**Work instructions**
Give back every record precisely.

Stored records

────────────────────

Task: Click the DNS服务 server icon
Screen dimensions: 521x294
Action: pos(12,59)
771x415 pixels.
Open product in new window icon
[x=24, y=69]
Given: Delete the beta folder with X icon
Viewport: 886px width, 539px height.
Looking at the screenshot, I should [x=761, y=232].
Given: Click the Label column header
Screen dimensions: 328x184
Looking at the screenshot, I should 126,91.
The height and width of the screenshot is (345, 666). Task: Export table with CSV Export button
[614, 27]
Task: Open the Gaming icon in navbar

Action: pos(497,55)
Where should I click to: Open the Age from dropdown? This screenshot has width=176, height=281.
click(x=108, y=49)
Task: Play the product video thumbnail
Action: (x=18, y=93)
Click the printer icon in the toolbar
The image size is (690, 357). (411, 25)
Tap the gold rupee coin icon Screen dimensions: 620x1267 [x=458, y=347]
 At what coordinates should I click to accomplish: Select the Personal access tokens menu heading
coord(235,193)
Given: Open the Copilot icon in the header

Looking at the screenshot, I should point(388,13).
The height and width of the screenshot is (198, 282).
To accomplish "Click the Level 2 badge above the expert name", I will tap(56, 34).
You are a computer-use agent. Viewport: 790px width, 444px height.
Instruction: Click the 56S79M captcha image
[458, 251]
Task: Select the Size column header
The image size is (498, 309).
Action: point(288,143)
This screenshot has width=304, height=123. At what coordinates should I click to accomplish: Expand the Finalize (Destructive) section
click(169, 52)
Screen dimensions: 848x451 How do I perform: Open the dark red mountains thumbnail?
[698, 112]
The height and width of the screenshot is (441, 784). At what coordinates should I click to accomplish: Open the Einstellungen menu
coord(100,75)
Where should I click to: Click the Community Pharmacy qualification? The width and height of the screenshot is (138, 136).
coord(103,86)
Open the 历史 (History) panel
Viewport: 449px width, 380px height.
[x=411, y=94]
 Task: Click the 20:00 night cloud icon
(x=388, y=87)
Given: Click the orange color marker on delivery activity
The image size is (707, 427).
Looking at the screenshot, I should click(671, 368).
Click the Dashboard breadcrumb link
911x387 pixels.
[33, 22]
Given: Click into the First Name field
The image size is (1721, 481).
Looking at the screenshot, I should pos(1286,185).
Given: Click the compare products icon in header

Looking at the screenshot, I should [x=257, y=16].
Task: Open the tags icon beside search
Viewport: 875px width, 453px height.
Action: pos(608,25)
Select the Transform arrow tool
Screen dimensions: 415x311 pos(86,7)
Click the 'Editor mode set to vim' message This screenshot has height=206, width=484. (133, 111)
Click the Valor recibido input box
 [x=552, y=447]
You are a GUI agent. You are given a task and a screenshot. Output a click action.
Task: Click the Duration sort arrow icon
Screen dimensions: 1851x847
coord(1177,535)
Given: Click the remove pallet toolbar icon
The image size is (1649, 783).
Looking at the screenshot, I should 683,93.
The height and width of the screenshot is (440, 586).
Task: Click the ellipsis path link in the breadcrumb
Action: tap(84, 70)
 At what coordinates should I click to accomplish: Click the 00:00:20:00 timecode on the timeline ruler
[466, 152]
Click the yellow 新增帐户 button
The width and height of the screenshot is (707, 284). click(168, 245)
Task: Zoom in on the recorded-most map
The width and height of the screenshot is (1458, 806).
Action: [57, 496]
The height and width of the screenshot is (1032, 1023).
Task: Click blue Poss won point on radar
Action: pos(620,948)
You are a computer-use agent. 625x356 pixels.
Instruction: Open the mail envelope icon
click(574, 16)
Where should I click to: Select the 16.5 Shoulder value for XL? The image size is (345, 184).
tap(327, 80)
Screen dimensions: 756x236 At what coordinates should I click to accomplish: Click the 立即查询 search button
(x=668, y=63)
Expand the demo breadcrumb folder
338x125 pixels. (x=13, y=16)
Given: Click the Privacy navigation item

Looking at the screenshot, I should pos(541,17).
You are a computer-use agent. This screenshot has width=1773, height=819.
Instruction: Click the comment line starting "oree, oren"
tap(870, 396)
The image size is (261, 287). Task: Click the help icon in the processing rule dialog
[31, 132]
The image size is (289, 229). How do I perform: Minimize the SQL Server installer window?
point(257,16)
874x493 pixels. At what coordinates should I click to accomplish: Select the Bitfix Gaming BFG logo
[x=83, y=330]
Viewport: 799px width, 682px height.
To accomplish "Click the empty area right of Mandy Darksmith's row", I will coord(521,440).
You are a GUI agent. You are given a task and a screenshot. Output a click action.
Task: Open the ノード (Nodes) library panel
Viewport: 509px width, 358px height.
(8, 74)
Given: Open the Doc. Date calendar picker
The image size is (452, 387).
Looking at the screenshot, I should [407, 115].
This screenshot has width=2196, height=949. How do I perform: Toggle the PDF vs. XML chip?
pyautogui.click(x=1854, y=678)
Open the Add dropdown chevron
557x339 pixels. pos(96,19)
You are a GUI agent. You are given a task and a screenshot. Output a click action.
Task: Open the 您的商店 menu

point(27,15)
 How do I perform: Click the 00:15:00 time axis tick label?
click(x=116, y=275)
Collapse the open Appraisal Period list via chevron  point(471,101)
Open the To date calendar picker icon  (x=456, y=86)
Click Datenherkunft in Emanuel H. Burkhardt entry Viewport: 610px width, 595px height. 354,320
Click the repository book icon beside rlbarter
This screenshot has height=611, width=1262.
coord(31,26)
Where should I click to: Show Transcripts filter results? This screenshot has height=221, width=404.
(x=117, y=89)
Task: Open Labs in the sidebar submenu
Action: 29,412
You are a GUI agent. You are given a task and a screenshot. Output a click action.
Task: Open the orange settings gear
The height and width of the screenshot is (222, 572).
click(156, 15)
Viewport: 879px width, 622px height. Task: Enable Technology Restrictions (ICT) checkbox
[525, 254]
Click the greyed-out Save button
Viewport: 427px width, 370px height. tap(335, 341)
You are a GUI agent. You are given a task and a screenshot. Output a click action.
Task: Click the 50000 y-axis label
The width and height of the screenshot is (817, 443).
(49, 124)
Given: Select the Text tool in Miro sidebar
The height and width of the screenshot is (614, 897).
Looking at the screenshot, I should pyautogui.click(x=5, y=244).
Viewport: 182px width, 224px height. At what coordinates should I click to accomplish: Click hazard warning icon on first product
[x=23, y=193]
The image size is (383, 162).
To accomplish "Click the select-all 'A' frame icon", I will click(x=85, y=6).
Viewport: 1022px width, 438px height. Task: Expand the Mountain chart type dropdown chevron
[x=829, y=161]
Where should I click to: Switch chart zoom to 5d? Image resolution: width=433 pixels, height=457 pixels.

────────────────────

**Answer below**
Task: Click the DNS服务 server icon
Screen dimensions: 521x294
Action: pos(12,59)
771x415 pixels.
Open product in new window icon
[x=24, y=69]
Given: Delete the beta folder with X icon
Viewport: 886px width, 539px height.
Looking at the screenshot, I should [x=761, y=232].
Given: Click the Label column header
Screen dimensions: 328x184
Looking at the screenshot, I should 126,91.
The height and width of the screenshot is (345, 666). Task: Export table with CSV Export button
[614, 27]
Task: Open the Gaming icon in navbar

Action: pos(497,55)
Where should I click to: Open the Age from dropdown? This screenshot has width=176, height=281.
click(x=108, y=49)
Task: Play the product video thumbnail
Action: (x=18, y=93)
Click the printer icon in the toolbar
The image size is (690, 357). (411, 25)
Tap the gold rupee coin icon Screen dimensions: 620x1267 [x=458, y=347]
 At what coordinates should I click to accomplish: Select the Personal access tokens menu heading
coord(235,193)
Given: Open the Copilot icon in the header

Looking at the screenshot, I should point(388,13).
The height and width of the screenshot is (198, 282).
To accomplish "Click the Level 2 badge above the expert name", I will tap(56, 34).
You are a computer-use agent. Viewport: 790px width, 444px height.
Instruction: Click the 56S79M captcha image
[458, 251]
Task: Select the Size column header
The image size is (498, 309).
Action: point(288,143)
This screenshot has width=304, height=123. At what coordinates should I click to accomplish: Expand the Finalize (Destructive) section
click(169, 52)
Screen dimensions: 848x451 How do I perform: Open the dark red mountains thumbnail?
[698, 112]
The height and width of the screenshot is (441, 784). At what coordinates should I click to accomplish: Open the Einstellungen menu
coord(100,75)
Where should I click to: Click the Community Pharmacy qualification? The width and height of the screenshot is (138, 136).
coord(103,86)
Open the 历史 (History) panel
Viewport: 449px width, 380px height.
[x=411, y=94]
 Task: Click the 20:00 night cloud icon
(x=388, y=87)
Given: Click the orange color marker on delivery activity
The image size is (707, 427).
Looking at the screenshot, I should click(671, 368).
Click the Dashboard breadcrumb link
911x387 pixels.
[33, 22]
Given: Click into the First Name field
The image size is (1721, 481).
Looking at the screenshot, I should pos(1286,185).
Given: Click the compare products icon in header

Looking at the screenshot, I should [x=257, y=16].
Task: Open the tags icon beside search
Viewport: 875px width, 453px height.
Action: pos(608,25)
Select the Transform arrow tool
Screen dimensions: 415x311 pos(86,7)
Click the 'Editor mode set to vim' message This screenshot has height=206, width=484. (133, 111)
Click the Valor recibido input box
 [x=552, y=447]
You are a GUI agent. You are given a task and a screenshot. Output a click action.
Task: Click the Duration sort arrow icon
Screen dimensions: 1851x847
coord(1177,535)
Given: Click the remove pallet toolbar icon
The image size is (1649, 783).
Looking at the screenshot, I should 683,93.
The height and width of the screenshot is (440, 586).
Task: Click the ellipsis path link in the breadcrumb
Action: tap(84, 70)
 At what coordinates should I click to accomplish: Click the 00:00:20:00 timecode on the timeline ruler
[466, 152]
Click the yellow 新增帐户 button
The width and height of the screenshot is (707, 284). click(168, 245)
Task: Zoom in on the recorded-most map
The width and height of the screenshot is (1458, 806).
Action: [57, 496]
The height and width of the screenshot is (1032, 1023).
Task: Click blue Poss won point on radar
Action: pos(620,948)
You are a computer-use agent. 625x356 pixels.
Instruction: Open the mail envelope icon
click(574, 16)
Where should I click to: Select the 16.5 Shoulder value for XL? The image size is (345, 184).
tap(327, 80)
Screen dimensions: 756x236 At what coordinates should I click to accomplish: Click the 立即查询 search button
(x=668, y=63)
Expand the demo breadcrumb folder
338x125 pixels. (x=13, y=16)
Given: Click the Privacy navigation item

Looking at the screenshot, I should pos(541,17).
You are a computer-use agent. This screenshot has width=1773, height=819.
Instruction: Click the comment line starting "oree, oren"
tap(870, 396)
The image size is (261, 287). Task: Click the help icon in the processing rule dialog
[31, 132]
The image size is (289, 229). How do I perform: Minimize the SQL Server installer window?
point(257,16)
874x493 pixels. At what coordinates should I click to accomplish: Select the Bitfix Gaming BFG logo
[x=83, y=330]
Viewport: 799px width, 682px height.
To accomplish "Click the empty area right of Mandy Darksmith's row", I will coord(521,440).
You are a GUI agent. You are given a task and a screenshot. Output a click action.
Task: Open the ノード (Nodes) library panel
Viewport: 509px width, 358px height.
(8, 74)
Given: Open the Doc. Date calendar picker
The image size is (452, 387).
Looking at the screenshot, I should [407, 115].
This screenshot has width=2196, height=949. How do I perform: Toggle the PDF vs. XML chip?
pyautogui.click(x=1854, y=678)
Open the Add dropdown chevron
557x339 pixels. pos(96,19)
You are a GUI agent. You are given a task and a screenshot. Output a click action.
Task: Open the 您的商店 menu

point(27,15)
 How do I perform: Click the 00:15:00 time axis tick label?
click(x=116, y=275)
Collapse the open Appraisal Period list via chevron  point(471,101)
Open the To date calendar picker icon  (x=456, y=86)
Click Datenherkunft in Emanuel H. Burkhardt entry Viewport: 610px width, 595px height. 354,320
Click the repository book icon beside rlbarter
This screenshot has height=611, width=1262.
coord(31,26)
Where should I click to: Show Transcripts filter results? This screenshot has height=221, width=404.
(x=117, y=89)
Task: Open Labs in the sidebar submenu
Action: 29,412
You are a GUI agent. You are given a task and a screenshot. Output a click action.
Task: Open the orange settings gear
The height and width of the screenshot is (222, 572).
click(156, 15)
Viewport: 879px width, 622px height. Task: Enable Technology Restrictions (ICT) checkbox
[525, 254]
Click the greyed-out Save button
Viewport: 427px width, 370px height. tap(335, 341)
You are a GUI agent. You are given a task and a screenshot. Output a click action.
Task: Click the 50000 y-axis label
The width and height of the screenshot is (817, 443).
(49, 124)
Given: Select the Text tool in Miro sidebar
The height and width of the screenshot is (614, 897).
Looking at the screenshot, I should pyautogui.click(x=5, y=244).
Viewport: 182px width, 224px height. At what coordinates should I click to accomplish: Click hazard warning icon on first product
[x=23, y=193]
The image size is (383, 162).
To accomplish "Click the select-all 'A' frame icon", I will click(x=85, y=6).
Viewport: 1022px width, 438px height. Task: Expand the Mountain chart type dropdown chevron
[x=829, y=161]
Where should I click to: Switch chart zoom to 5d? Image resolution: width=433 pixels, height=457 pixels.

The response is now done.